_ASSIGNMENT 1_:
According to the article on the Freeh report, how many pages long was Freeh's review?
_ASSIGNMENT 2_:
Reproduce word for word everything in the article on the Freeh report from "A statue of" down to "university locker-room shower.".

[DOCUMENT TEXT Boundary: Start]

Freeh report blasts culture of Penn State

Over and over, Freeh’s damning report referred to a pervasive and damaging culture at Penn State where the levers of power were tightly controlled by four men — university President Graham Spanier, head football coach Joe Paterno, Athletic Director Tim Curley and Vice President Gary Schultz — whose repeated failure to deal with troubling allegations lodged against Sandusky always seemed to be directed by one goal: “to avoid the consequences of bad publicity.”


A statue of former Penn State coach Joe Paterno outside Beaver Stadium.

In the litany of horrible acts committed by former Penn State University assistant football coach Jerry Sandusky, one illustrates more than any other how the now-convicted pedophile was able to victimize so many young children — for so long — without fear of retribution.

Former FBI director Louis Freeh said Thursday that the most “telling” piece of information in his nearly eight-month investigation into the university’s handling of Sandusky’s misconduct is a 2000 incident in which a Penn State janitor witnessed the once-revered coach performing oral sex on a young boy in a university locker-room shower.

“The janitor who observed it says it’s the worst thing he ever saw,” Freeh said, outlining the explosive findings of his 267-page review, which found a complete failure of the university leadership to stop Sandusky. “He’s a Korean War veteran. … He spoke to the other janitors. They were awed and shocked by it. But, what did they do? They said they can’t report this because they’d be fired. They were afraid to take on the football program. They said the university would circle around it. It was like going against the president of United States. If that’s the culture on the bottom, God help the culture at the top.”

[DOCUMENT TEXT Boundary: End]
[SUPPLIED ENTRIES Boundary: Start]

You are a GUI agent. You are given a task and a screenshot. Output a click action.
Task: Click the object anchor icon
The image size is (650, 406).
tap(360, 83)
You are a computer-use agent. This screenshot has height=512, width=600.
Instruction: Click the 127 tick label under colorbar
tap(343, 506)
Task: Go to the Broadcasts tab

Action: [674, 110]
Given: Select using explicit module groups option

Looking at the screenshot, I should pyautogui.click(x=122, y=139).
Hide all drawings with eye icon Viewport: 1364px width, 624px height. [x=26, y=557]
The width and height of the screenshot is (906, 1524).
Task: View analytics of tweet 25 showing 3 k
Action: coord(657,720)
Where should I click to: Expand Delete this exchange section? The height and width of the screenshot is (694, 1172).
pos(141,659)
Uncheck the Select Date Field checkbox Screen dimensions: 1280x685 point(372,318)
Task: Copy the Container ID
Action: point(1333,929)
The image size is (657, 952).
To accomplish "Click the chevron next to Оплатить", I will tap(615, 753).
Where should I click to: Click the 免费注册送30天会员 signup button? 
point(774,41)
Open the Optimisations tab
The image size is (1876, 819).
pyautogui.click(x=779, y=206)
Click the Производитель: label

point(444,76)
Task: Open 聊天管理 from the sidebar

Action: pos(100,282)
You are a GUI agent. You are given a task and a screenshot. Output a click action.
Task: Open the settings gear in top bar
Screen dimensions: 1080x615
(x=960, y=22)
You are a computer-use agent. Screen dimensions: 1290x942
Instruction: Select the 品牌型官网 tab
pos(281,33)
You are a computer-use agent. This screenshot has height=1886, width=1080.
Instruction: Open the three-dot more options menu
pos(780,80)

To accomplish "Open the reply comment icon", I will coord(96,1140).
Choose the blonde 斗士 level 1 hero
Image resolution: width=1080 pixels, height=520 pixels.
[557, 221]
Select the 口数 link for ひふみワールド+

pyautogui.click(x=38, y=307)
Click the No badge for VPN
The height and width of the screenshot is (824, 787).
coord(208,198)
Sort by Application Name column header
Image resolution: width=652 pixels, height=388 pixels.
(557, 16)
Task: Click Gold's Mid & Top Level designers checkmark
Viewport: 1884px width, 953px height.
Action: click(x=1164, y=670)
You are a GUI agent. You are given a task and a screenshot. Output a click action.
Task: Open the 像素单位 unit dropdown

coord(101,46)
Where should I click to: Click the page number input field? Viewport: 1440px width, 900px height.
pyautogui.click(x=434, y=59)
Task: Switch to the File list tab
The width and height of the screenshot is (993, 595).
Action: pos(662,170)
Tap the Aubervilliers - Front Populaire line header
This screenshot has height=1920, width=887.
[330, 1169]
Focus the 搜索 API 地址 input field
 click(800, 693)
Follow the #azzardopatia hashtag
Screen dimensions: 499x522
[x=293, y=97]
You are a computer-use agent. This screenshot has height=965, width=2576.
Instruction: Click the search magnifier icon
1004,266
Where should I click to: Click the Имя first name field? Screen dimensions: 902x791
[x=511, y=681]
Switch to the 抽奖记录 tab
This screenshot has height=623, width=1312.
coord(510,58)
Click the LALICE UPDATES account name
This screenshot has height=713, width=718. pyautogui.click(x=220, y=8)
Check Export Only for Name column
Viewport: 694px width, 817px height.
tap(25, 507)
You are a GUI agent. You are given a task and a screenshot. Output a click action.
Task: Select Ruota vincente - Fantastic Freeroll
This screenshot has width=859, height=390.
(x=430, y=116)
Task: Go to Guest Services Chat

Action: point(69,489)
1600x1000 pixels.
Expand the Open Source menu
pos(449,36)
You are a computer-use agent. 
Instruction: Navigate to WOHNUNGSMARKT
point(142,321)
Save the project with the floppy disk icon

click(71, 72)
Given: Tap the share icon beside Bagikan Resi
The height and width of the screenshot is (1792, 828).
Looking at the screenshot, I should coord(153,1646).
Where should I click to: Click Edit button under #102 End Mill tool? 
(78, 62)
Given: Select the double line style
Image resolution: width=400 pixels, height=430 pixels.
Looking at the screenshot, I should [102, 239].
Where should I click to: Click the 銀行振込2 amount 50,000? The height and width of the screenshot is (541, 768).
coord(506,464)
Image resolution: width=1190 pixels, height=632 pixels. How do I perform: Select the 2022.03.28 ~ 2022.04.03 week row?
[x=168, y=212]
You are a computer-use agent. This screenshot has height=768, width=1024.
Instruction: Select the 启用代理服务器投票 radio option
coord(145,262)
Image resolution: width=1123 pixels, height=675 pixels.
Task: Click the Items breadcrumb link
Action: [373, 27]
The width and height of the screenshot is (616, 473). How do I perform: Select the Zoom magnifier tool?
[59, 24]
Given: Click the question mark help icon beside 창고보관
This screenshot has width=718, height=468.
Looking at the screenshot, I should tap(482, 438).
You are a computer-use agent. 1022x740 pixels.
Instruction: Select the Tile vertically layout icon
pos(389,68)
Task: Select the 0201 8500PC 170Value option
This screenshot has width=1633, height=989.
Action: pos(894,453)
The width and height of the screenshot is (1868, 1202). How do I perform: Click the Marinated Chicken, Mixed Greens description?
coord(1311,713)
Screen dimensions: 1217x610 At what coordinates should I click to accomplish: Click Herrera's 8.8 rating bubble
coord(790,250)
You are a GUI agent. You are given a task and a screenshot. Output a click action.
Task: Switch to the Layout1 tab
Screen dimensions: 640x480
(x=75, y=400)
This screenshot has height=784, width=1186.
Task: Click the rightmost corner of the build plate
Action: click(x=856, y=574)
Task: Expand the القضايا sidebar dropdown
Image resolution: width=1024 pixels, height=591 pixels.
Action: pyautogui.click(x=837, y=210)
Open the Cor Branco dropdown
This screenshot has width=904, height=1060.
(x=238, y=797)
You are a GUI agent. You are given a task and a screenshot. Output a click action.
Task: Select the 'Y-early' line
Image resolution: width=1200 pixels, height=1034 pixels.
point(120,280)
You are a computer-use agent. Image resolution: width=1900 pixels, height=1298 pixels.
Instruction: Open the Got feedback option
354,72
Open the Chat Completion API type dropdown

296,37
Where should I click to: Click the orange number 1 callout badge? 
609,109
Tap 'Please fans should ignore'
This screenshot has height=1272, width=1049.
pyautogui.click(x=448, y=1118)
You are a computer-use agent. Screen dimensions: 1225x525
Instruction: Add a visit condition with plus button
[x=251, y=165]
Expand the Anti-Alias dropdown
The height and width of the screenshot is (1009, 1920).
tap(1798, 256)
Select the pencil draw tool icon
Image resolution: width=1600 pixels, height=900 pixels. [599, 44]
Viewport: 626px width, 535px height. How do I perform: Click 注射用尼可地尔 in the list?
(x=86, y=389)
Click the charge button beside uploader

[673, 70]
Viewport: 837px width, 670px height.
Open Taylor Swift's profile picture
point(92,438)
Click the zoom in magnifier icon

[SUPPLIED ENTRIES Boundary: End]

_EXPECTED OUTPUT 1_:
267 pages.

_EXPECTED OUTPUT 2_:
A statue of former Penn State coach Joe Paterno outside Beaver Stadium.

In the litany of horrible acts committed by former Penn State University assistant football coach Jerry Sandusky, one illustrates more than any other how the now-convicted pedophile was able to victimize so many young children — for so long — without fear of retribution.

Former FBI director Louis Freeh said Thursday that the most “telling” piece of information in his nearly eight-month investigation into the university’s handling of Sandusky’s misconduct is a 2000 incident in which a Penn State janitor witnessed the once-revered coach performing oral sex on a young boy in a university locker-room shower.